- [Prompt] What is needed is every line of the data that includes the word "below". Please copy each one.
START Records provided
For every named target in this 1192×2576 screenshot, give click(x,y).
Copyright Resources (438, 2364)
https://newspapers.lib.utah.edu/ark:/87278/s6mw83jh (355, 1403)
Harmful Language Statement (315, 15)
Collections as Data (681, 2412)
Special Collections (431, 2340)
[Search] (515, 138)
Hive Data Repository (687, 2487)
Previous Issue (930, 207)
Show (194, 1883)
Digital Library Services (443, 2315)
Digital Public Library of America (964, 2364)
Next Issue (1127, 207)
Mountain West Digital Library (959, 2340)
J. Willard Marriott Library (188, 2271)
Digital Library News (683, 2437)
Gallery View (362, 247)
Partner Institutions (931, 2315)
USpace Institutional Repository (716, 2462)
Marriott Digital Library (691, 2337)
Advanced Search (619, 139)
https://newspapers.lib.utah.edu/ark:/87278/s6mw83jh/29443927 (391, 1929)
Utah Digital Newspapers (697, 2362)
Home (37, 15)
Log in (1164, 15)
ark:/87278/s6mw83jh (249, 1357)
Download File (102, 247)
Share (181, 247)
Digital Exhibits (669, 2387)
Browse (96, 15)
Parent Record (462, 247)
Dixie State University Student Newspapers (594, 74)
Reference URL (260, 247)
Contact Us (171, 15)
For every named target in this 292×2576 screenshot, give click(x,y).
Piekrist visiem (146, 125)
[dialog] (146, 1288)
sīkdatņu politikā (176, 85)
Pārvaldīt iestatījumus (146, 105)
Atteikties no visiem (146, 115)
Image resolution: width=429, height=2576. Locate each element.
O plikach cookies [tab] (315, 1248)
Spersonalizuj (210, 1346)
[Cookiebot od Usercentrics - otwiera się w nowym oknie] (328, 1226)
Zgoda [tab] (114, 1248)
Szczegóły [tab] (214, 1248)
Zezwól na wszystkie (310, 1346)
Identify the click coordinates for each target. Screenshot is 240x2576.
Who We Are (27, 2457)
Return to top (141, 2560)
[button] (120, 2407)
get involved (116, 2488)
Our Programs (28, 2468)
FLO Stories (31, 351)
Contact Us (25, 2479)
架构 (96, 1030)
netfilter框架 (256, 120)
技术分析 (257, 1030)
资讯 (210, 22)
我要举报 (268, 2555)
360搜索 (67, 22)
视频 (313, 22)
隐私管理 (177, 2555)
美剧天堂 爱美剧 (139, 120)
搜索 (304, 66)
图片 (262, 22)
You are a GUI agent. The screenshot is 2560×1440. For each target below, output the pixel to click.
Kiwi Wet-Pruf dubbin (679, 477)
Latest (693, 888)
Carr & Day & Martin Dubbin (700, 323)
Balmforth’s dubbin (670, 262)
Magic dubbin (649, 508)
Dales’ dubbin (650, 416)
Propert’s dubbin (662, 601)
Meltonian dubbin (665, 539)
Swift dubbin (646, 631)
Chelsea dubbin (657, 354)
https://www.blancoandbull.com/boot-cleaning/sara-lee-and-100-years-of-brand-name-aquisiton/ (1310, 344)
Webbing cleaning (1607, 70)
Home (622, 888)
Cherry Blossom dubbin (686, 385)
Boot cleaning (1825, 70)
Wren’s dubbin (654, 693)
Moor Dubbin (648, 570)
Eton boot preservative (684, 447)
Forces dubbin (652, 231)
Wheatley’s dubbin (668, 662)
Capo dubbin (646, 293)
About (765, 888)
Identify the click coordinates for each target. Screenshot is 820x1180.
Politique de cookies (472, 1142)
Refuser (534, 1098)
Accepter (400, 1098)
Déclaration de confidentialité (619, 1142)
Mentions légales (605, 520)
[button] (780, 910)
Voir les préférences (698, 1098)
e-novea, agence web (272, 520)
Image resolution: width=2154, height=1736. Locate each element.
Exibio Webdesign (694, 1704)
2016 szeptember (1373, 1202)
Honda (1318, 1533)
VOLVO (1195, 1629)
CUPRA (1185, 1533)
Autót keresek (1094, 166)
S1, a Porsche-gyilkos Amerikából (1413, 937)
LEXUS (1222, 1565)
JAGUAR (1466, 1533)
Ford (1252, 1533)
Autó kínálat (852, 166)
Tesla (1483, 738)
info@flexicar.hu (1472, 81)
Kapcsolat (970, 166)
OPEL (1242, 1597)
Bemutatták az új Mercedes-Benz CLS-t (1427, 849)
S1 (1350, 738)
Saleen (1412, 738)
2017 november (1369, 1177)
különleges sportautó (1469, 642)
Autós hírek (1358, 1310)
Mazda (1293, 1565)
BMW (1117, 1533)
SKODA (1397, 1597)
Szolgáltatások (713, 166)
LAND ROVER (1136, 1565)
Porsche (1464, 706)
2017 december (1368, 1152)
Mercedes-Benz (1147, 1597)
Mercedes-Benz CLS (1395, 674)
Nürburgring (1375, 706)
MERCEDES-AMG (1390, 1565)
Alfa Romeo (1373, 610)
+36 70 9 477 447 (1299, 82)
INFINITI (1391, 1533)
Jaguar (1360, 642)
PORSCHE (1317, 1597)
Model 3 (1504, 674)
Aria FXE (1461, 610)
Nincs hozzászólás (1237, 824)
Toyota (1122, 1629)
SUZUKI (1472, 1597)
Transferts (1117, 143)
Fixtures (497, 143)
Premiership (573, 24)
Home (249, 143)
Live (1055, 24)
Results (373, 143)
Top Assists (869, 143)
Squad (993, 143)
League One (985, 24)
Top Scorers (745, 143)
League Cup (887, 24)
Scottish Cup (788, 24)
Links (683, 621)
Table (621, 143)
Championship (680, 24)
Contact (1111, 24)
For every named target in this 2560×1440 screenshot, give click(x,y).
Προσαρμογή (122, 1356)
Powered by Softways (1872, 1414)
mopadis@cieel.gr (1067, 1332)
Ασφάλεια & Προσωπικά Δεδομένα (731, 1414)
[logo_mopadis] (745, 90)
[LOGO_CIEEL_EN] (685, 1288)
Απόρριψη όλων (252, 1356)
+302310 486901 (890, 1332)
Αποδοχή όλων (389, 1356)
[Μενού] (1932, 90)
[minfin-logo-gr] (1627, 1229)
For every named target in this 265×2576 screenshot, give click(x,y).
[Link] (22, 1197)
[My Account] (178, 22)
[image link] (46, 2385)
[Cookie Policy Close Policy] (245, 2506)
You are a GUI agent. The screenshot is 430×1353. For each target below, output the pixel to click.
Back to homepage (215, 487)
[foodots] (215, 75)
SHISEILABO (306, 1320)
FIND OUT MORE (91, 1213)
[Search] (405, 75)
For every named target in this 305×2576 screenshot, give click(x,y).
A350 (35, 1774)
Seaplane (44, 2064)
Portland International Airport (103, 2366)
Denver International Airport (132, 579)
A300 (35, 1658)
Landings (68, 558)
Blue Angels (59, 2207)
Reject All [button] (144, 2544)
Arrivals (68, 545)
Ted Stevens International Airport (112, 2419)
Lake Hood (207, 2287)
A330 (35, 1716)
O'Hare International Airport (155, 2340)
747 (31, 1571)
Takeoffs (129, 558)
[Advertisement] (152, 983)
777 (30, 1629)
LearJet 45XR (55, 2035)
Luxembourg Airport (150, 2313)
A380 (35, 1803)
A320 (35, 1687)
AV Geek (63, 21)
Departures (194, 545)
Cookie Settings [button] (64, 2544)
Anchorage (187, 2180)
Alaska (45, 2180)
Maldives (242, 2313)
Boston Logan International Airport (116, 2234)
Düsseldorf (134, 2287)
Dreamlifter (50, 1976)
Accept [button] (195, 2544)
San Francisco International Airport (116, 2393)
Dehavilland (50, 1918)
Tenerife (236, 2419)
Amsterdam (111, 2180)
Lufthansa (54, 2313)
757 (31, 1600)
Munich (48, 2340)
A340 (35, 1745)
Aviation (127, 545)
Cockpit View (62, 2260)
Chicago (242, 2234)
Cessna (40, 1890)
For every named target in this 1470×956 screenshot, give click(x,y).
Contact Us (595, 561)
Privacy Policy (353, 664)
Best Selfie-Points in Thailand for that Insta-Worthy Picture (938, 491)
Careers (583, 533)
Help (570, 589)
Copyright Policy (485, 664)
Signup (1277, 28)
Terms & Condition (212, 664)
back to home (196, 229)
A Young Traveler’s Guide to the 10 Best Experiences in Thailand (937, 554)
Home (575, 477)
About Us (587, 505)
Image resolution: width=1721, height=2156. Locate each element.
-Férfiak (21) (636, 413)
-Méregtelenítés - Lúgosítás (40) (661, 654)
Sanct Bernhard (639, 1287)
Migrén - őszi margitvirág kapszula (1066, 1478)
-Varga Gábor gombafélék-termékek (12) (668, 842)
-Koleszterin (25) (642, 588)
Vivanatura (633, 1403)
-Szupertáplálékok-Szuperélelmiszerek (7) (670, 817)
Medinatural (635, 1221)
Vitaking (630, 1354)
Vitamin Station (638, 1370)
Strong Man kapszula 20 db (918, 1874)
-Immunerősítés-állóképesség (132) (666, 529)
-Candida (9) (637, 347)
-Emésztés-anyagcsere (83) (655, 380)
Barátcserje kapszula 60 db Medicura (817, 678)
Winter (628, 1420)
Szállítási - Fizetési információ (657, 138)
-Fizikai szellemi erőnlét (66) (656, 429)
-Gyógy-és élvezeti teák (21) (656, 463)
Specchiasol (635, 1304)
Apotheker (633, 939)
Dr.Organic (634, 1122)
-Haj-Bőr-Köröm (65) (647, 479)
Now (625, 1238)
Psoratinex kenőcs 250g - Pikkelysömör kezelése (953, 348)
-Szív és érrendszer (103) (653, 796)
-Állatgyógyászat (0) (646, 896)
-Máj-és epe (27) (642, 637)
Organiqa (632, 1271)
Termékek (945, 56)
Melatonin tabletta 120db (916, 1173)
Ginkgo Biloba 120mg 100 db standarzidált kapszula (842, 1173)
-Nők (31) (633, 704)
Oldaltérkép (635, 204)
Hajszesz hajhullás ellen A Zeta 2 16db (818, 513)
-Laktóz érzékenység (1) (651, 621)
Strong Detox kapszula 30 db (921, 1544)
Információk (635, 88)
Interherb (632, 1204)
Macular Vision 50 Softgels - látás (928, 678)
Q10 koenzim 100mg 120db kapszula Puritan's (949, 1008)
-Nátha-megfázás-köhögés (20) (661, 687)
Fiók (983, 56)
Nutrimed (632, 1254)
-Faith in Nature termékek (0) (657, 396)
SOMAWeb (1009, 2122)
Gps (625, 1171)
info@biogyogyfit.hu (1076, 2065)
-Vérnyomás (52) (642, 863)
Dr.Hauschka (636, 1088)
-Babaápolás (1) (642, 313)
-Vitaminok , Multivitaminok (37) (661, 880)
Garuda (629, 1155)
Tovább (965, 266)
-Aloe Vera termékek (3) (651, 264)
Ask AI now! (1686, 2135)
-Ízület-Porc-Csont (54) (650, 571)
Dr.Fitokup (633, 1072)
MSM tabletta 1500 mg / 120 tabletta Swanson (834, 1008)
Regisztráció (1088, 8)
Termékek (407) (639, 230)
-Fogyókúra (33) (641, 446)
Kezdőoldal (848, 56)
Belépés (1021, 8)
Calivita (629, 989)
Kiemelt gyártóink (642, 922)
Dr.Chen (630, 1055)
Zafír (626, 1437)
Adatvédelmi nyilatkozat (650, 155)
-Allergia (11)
END Records provided
- [Answer to the problem]
You are a GUI agent. The screenshot is 2560×1440. For each target below, output the pixel to click.
You are a GUI agent. The screenshot is 430×1353. For each target below, output the pixel to click.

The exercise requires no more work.